** Opening INPUT FOR THIS TASK block **

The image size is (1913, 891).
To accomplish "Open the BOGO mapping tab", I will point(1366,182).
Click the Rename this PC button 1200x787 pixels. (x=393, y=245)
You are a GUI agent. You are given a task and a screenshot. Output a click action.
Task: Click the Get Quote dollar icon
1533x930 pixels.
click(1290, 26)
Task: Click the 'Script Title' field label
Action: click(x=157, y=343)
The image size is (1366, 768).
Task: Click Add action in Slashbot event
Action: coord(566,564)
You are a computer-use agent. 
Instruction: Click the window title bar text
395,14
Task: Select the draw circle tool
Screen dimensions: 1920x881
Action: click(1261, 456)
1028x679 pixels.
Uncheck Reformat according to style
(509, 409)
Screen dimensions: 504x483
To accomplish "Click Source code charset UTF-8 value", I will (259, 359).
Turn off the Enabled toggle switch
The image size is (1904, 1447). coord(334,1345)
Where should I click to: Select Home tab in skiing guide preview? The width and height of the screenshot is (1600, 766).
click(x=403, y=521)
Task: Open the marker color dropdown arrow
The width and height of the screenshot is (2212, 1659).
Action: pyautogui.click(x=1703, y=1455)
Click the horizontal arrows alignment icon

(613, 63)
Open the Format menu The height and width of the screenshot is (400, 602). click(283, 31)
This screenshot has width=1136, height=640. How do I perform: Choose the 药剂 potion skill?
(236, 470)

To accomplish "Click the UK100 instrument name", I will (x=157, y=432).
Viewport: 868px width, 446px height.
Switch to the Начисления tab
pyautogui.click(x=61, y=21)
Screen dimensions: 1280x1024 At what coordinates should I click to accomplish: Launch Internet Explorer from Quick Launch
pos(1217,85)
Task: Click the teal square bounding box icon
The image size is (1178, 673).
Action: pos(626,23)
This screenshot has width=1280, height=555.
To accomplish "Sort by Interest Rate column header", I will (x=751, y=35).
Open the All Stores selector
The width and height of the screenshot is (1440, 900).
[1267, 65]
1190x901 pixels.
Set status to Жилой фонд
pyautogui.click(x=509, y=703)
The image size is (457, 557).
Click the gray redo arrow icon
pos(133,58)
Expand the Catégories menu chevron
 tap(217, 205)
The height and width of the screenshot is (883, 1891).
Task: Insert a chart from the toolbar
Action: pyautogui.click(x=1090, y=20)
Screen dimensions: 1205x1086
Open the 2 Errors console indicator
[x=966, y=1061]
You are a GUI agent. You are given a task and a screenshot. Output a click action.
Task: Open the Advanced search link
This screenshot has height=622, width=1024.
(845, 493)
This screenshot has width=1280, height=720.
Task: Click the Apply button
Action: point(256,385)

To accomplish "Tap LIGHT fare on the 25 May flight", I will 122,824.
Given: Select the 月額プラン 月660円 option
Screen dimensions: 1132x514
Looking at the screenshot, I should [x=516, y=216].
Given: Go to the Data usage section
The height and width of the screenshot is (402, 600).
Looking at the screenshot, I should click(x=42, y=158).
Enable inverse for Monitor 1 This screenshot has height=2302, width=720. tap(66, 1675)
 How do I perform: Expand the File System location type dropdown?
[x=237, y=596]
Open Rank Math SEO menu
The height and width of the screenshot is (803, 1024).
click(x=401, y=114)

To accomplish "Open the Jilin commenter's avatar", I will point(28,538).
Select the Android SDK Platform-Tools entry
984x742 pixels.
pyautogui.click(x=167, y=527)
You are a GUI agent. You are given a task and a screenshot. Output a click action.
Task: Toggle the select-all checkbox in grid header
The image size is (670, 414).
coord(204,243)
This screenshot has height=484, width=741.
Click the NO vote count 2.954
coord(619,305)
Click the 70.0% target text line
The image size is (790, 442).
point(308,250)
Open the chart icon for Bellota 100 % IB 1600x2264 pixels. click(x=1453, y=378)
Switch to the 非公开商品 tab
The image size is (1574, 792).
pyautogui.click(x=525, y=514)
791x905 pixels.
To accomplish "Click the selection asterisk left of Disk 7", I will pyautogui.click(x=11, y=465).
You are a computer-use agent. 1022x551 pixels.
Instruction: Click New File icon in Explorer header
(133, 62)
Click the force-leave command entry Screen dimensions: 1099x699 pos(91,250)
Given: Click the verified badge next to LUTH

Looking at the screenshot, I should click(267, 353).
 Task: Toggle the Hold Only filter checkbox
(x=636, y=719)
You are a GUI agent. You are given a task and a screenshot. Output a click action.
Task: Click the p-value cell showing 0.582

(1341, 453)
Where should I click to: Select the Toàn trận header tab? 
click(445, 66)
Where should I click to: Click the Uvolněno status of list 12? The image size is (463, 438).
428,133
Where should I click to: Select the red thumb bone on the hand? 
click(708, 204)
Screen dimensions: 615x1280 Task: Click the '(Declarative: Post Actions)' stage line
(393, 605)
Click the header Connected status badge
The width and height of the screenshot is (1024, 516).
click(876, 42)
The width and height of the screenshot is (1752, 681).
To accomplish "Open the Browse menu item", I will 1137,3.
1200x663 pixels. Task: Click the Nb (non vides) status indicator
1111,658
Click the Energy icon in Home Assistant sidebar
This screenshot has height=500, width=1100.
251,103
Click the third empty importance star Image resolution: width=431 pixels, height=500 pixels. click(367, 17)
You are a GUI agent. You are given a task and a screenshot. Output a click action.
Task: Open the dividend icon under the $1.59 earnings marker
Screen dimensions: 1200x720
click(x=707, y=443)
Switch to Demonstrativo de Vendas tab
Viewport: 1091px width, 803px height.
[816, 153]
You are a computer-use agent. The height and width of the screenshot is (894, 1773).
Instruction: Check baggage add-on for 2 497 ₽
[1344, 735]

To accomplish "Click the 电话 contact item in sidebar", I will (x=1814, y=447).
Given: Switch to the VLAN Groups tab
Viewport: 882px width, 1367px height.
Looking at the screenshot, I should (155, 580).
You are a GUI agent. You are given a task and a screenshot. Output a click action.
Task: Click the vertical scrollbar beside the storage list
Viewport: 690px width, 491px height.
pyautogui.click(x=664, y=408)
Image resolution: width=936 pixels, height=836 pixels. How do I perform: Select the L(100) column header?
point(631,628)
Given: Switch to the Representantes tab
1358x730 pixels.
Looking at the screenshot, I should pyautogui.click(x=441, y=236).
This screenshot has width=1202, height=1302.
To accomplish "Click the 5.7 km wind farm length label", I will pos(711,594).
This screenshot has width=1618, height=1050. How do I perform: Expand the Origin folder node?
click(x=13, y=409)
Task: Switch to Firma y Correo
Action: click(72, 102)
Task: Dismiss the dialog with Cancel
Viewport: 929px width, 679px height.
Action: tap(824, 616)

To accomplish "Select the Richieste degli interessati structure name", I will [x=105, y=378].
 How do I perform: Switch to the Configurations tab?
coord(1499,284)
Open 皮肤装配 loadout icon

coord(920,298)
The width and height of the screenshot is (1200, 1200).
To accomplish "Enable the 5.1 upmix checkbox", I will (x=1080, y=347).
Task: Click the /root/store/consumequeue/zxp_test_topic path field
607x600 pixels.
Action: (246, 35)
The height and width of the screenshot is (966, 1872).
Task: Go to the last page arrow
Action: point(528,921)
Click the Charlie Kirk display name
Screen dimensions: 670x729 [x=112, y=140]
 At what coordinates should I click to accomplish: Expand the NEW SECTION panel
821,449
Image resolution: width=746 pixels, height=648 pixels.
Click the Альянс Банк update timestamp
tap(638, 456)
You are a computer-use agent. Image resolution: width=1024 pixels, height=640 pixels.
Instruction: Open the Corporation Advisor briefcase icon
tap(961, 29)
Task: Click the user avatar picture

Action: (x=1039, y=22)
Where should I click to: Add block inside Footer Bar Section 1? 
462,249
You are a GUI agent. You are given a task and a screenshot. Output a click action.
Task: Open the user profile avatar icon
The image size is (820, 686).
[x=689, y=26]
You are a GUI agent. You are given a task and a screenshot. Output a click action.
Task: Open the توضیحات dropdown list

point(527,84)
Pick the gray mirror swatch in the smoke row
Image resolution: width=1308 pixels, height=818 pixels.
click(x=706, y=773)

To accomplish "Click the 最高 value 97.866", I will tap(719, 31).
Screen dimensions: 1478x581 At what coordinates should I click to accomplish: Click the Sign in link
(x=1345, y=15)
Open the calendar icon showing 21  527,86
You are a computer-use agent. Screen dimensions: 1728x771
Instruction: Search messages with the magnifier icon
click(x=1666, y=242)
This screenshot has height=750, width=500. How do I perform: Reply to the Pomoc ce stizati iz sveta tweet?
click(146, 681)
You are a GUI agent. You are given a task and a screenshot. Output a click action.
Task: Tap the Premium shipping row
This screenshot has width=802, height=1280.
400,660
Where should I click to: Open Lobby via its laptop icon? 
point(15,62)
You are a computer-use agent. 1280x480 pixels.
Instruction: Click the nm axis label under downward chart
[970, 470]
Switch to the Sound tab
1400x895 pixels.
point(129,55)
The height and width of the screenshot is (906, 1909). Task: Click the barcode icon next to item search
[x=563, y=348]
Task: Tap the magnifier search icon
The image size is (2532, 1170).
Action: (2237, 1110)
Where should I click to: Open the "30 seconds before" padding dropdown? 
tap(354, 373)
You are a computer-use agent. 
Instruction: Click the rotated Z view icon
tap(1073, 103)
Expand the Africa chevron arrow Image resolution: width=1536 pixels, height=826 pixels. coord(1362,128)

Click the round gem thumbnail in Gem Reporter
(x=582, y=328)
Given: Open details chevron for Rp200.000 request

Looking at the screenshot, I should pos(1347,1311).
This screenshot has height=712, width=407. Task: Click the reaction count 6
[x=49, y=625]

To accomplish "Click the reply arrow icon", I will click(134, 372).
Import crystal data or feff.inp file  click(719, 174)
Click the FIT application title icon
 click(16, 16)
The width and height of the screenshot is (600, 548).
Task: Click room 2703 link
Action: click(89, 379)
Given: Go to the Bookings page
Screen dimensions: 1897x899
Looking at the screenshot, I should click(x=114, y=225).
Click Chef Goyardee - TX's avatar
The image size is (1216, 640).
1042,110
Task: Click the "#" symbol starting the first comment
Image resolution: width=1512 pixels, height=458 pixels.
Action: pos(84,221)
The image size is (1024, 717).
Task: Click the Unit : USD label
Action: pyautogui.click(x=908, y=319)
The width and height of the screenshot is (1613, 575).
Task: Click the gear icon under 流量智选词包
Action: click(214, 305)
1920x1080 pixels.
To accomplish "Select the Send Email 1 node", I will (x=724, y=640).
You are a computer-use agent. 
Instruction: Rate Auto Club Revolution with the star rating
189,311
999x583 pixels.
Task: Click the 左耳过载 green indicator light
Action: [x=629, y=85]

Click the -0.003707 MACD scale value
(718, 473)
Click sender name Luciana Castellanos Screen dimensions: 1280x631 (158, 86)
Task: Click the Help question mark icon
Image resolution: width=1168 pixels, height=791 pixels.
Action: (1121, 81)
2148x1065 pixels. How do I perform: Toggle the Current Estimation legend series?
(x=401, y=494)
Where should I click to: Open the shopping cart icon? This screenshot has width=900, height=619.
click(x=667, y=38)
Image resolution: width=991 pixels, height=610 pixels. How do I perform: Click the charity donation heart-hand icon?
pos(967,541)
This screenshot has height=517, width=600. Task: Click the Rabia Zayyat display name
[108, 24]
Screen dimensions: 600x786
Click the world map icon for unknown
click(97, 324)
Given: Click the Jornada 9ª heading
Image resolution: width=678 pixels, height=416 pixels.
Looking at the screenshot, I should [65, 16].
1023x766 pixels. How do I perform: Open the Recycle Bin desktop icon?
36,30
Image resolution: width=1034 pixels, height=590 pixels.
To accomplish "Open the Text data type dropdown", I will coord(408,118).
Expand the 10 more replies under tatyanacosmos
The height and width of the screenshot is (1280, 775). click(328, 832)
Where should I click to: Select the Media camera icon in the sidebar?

** Closing INPUT FOR THIS TASK block **

== WHAT THIS TASK INVOLVES ==
If a line of the data above contains "marker", copy it out.

== TASK ANSWER ==
Task: Open the marker color dropdown arrow
Task: Open the dividend icon under the $1.59 earnings marker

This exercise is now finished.